What decisions, judgments, or choices did you make in order to complete the assignment?

  • What information do I choose to present and not present? Are those choices ethical?
  • What is the best way to quickly present the information? Text, table, creating graphics?
  • To what degree do I tell an explicit story?
  • What colors do I use?
  • What images (pictures) do I choose to "background" and why?
  • Because I didn't like the source, I "violated" the assignment and went to a different source.
  • I narrowed in on a specific audience.
  • I focussed on the adults (what makes them happy in a place raising kids) rather than on the children themselves (what would actually make for a good environment for the kids).
  • Our cultural, gender, and other background characteristics repeatedly affected our choices.

What frustrations did you encounter in doing this assignment?
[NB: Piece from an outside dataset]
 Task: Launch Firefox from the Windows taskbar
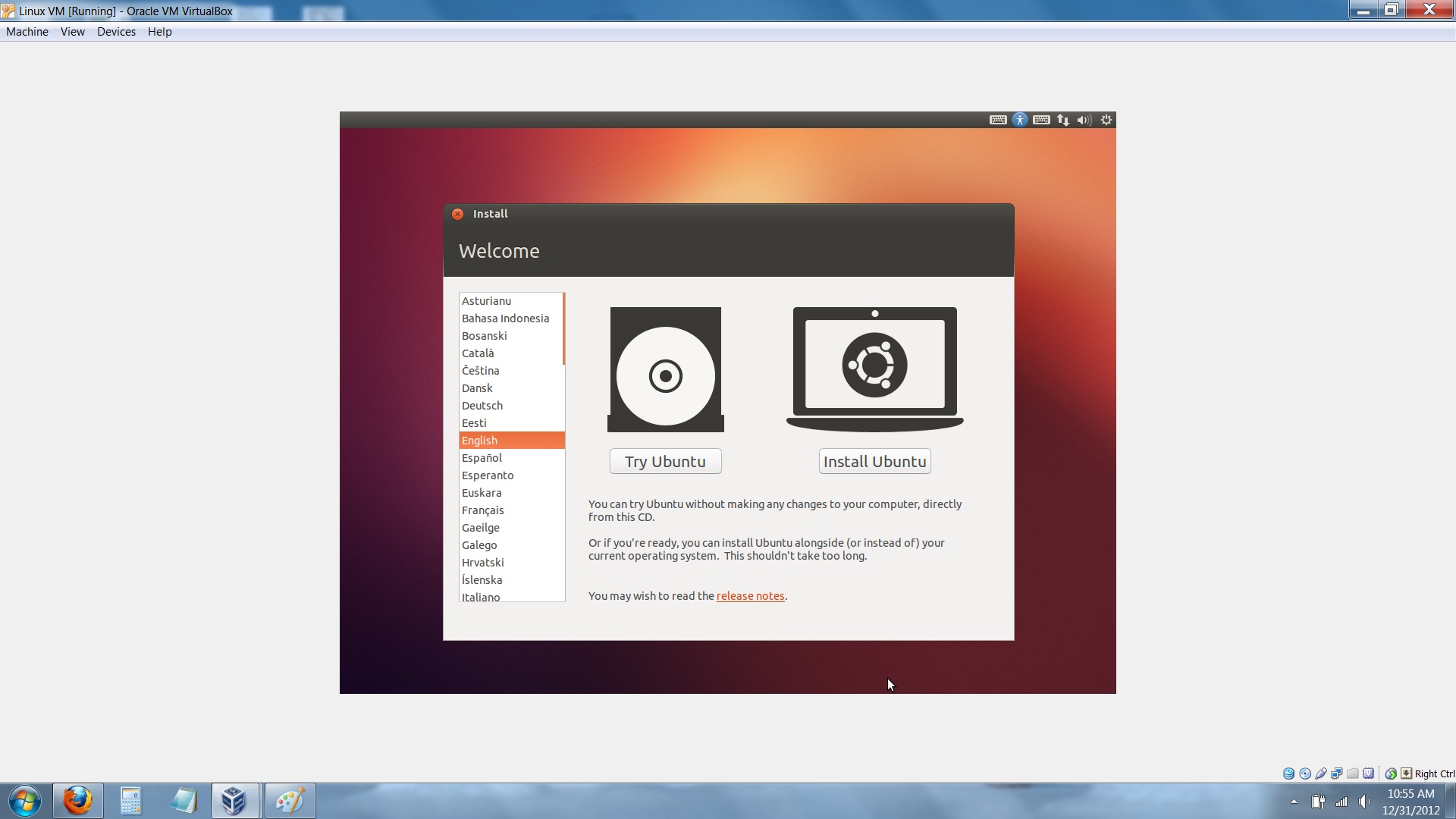click(x=77, y=800)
  • Does this source have the information I want? Is it unbiased?
  • The time spent on production tasks left less time for analysis. (form vs. content)
  • I didn't feel that I had the space to hash out the ethical issues involved
  • The answer is arbitrary so I don't need to get hung up on the selection process.
  • The emphasis in on the visual so I can spend less effort on collecting/analyzing the data
  • It isn't really about what's best (since we can't compare allcountries). I just need to make an argument that this country isgood.
  • I was able to construct arguments for all sorts of places--arguments that looked pretty good--even though the arguments were ultimately faulty. That made me uncomfortable.
  • Even if I had the data I really wanted, it would have been very labor-intensive to get that data out of the source given the website's construction.
  • I felt like I could slapdash this together.
  • The assignment was so ambiguous that none of us were doing the same assignment.